La logique nous amène à penser que la solution la plus simple est à privilégier. Mais cette même logique que l'on nous enseigne, outil indispensable pour comprendre le monde qui nous entoure, se révèle une aide bien piètre lorsqu'il s'agit d'aborder le royaume des morts.
Il semble bien que le mystère insondable d'une vie après la mort, quelle que prenne sa forme, nous soit nécessaire pour affronter la vie, et surtout que ce mystère reste irrésolu à jamais, car un inconnu riche de promesses est plus agréable que le désespoir inconsolable de n'être plus que cendres et poussières à l'heure de notre mort.
***

[1]. L'ajout de runes ou d'enchantements sur armes et armures n'est en aucun cas l'apanage des Chevaliers de la mort.

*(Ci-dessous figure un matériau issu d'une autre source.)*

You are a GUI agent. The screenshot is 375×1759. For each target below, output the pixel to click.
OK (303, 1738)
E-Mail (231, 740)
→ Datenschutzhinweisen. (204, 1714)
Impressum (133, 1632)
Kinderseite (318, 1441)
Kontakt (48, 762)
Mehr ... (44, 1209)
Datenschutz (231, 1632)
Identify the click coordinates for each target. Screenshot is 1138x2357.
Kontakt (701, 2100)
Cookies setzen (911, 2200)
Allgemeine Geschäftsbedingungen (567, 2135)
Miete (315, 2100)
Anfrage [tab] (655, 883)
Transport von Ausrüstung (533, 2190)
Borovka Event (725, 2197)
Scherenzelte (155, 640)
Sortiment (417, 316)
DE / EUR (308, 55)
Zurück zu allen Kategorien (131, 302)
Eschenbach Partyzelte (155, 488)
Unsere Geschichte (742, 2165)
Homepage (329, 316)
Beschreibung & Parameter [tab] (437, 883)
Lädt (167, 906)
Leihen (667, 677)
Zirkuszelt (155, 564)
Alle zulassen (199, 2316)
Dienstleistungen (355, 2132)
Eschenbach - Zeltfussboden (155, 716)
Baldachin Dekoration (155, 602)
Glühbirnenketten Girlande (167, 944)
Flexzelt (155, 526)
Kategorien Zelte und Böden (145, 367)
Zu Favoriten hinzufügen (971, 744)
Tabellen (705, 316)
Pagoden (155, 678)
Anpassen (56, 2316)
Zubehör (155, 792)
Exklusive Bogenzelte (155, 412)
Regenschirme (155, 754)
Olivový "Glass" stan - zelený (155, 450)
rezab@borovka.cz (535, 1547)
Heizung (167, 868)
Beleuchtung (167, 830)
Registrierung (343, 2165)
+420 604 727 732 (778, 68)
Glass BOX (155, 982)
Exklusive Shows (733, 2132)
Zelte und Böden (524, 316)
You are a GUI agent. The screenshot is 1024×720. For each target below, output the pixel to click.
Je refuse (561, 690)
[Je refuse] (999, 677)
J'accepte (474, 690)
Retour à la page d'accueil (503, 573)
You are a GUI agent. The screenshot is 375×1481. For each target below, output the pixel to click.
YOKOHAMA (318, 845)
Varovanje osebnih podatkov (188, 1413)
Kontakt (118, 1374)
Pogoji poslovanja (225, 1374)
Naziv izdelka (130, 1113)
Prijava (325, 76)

Ainsi, de nombreux paladins, chamans et mages-combattants gravent des runes sur leurs lames afin d'en augmenter la puissance. Toutes les notes sont de l'auteur.
[2]. Alaric Cramlay soutient, dans L'Aube noire, paru à compte d'auteur, que les âmes, attirées par la vie comme des papillons de nuit par la flamme d'une chandelle, viendraient "occuper" le corps et l'esprit des créatures vivants, de manière indépendante. Parasiter des êtres serait d'après lui l'unique moyen pour les forces de l'univers — la Lumière et le Vide —, d'agir sur notre monde physique. A notre mort, ces "âmes" retourneraient d'où elles viennent, attendant sans doute la naissance d'une autre créature vivante à occuper.

L'auteur tient à remercier, pour leurs témoignages :
Dame Susan Orson, relevée humaine,
Dame Katanja, relevée draeneï, de la compagnie Loup Gris,
Commandant Broderick d'Alhoncourt, vétéran de la campagne du Norfendre,
Sieur Robert Schmitt, relevé humain,
Ainsi que plusieurs chevaliers de la Lame d'Ebène qui ont souhaité garder l'anonymat.
Sans leurs concours, cette étude n'aurait pu voir le jour.